Area organizations working to reduce carbon footprint

Published On: Jun 25 2013 06:27:12 PM CDT   Updated On: Jun 25 2013 07:02:42 PM CDT
LA CROSSE, Wis. -

Tuesday night, President Barack Obama plans to bypass Congress with an announcement for action to prepare the country for the impacts of climate change.

The La Crosse area already has several initiatives in place to help reduce its carbon footprint.

Some of the sustainability initiatives in our area have been years in the making, and the benefits to these long-term investments are helping create a lasting rippling effect.

Every year, Xcel energy puts 73,000 tons of it to good use.

“This is, (where) it comes in the door, we take it as raw garbage, (and) we process it into a fuel called RDF (refuse derived fuel),” said Mark Paitl, Xcel’s plant manager.

That fuel is later burned to create enough energy to power 30,000 homes.

Xcel has done this since the late 1980s in partnership with La Crosse County as an effort to be more sustainable.

“It's eliminated the amount of waste going into the landfill,” said Paitl.

“You don't have to understand that if you pollute the air, (and) pollute the water, people get sick,” said Tom Thompson, sustainability coordinator at Gundersen Health System.

Sustainability is also a priority at Gundersen.

“Health care consumes more than two and a half times the energy of any comparable commercial building,” said Thompson. “We are a hospital. We run 24/7, 365 (days a year).”

The medical center has invested in a biomass boiler that is responsible for powering 38 percent of its health system.

Another project that converts garbage from the La Crosse County Landfill into energy has made the Onalaska campus the first in the nation to be energy independent.

“We really do believe that what we're doing is having a very big and positive impact on our community,” said Thompson.

While these projects take a lot of time and money, both said it's worth it for a clean future.

“Sustainability is very important for our patients, for the health of the community, the health of our staff (and) the health of the entire region,” said Thompson.

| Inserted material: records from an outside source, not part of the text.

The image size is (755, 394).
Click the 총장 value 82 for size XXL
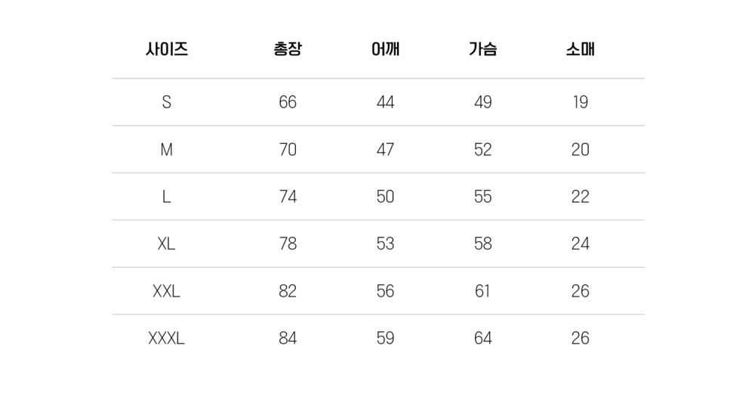tap(288, 291)
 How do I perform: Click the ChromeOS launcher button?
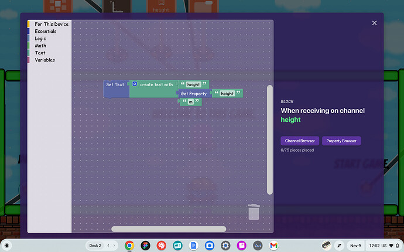(8, 246)
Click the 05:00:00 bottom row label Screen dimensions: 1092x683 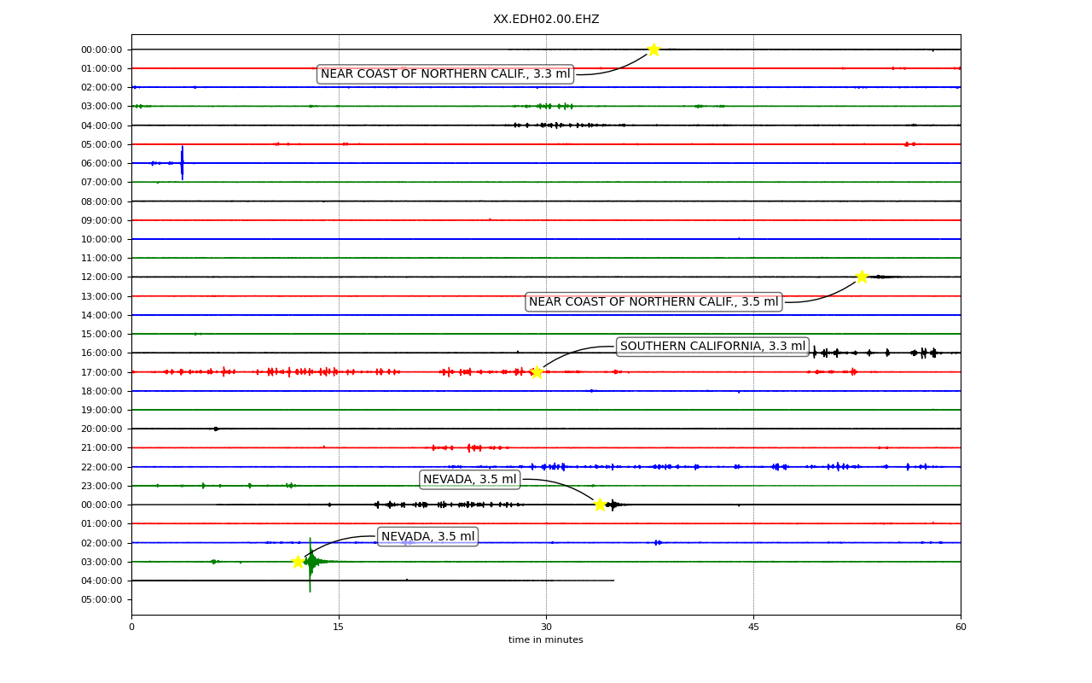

“It’s the right thing to do environmentally, and we wanted to keep this plant running and make power for Xcel Energy and coal wasn't the right way to go,” said Paitl.

Paitl said they've saved building five medium-sized landfills by the amount of waste that they've burned.

The contract to convert garbage into fuel between Xcel and the county will last until 2023.

Thompson said patients are able to experience the benefits of the changes Gundersen has made with lower health care costs.